───── Records for the exercise

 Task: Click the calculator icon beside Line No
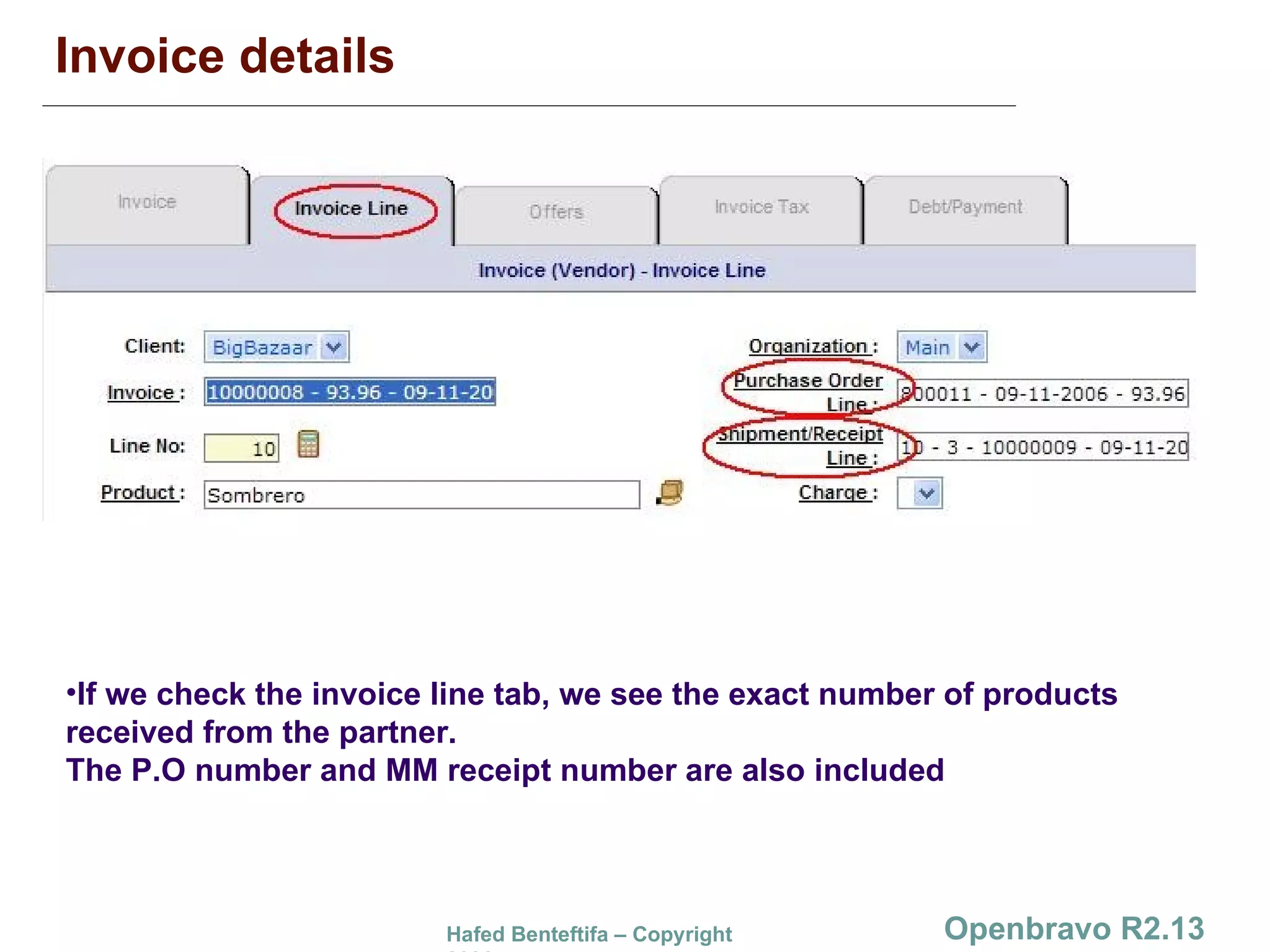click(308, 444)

──────────
───── Records for the exercise

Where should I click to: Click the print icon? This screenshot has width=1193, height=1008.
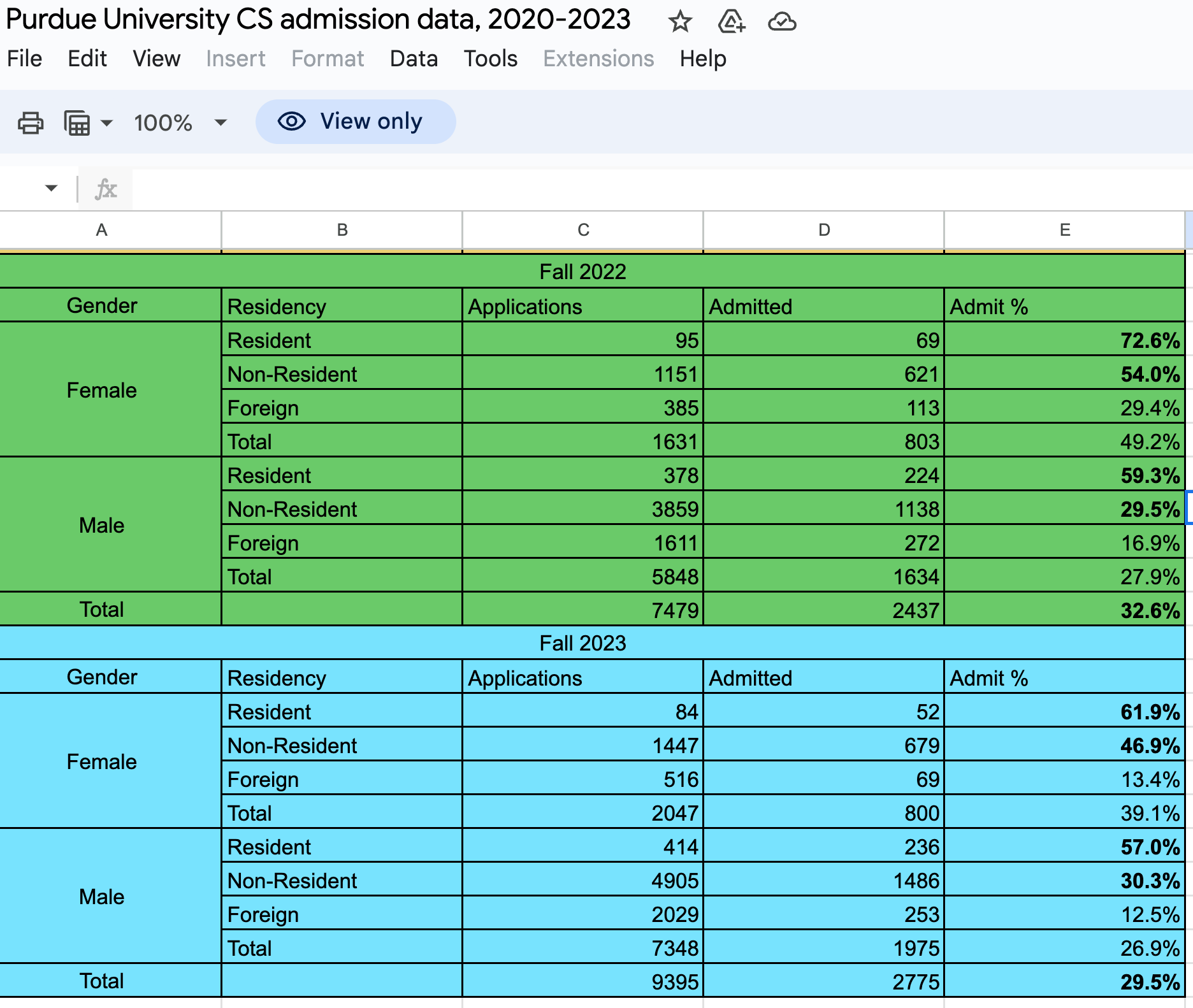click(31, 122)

──────────
───── Records for the exercise

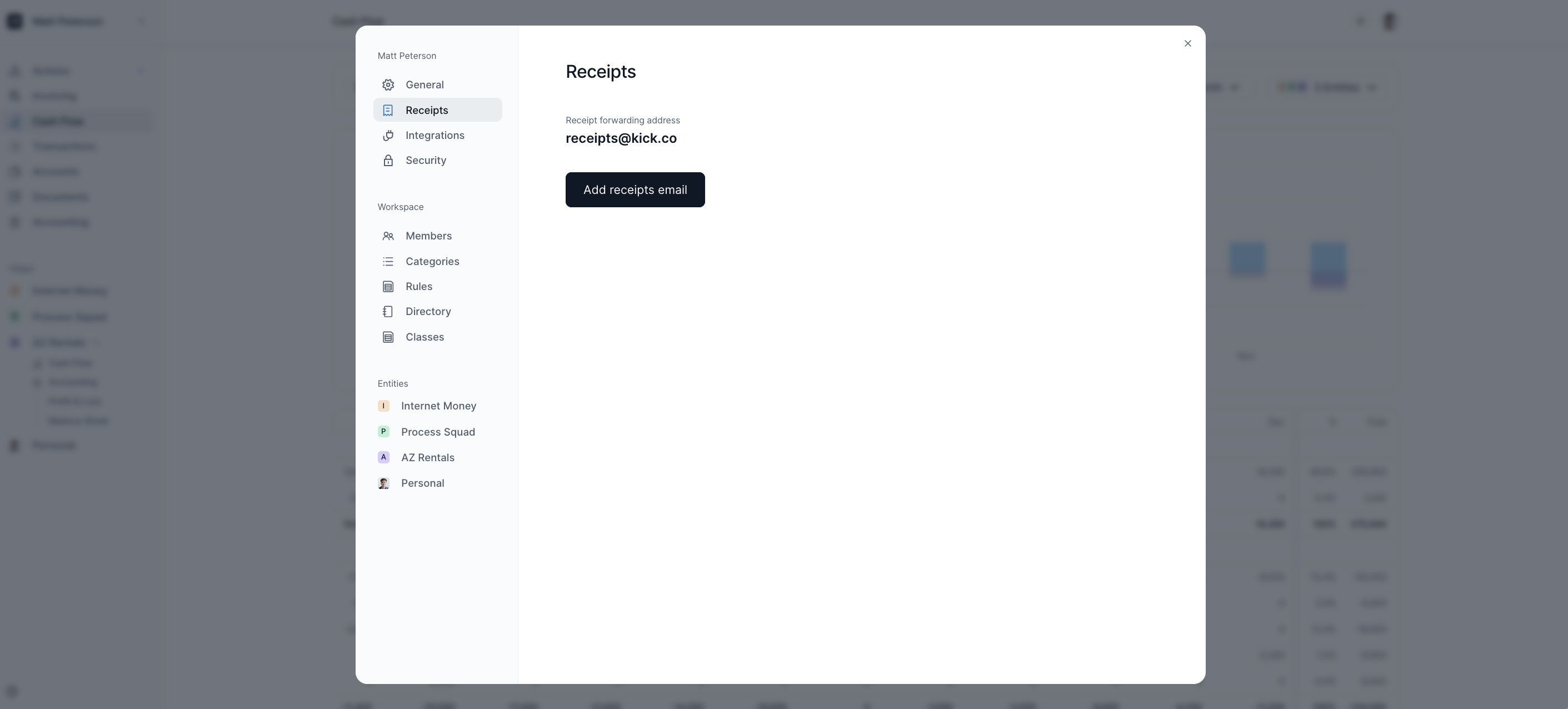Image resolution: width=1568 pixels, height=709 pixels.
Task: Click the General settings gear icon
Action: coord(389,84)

──────────

• **Task description**
Count the lines in the records above that contain the string "icon", and reply with the number alone.

• **The response**
3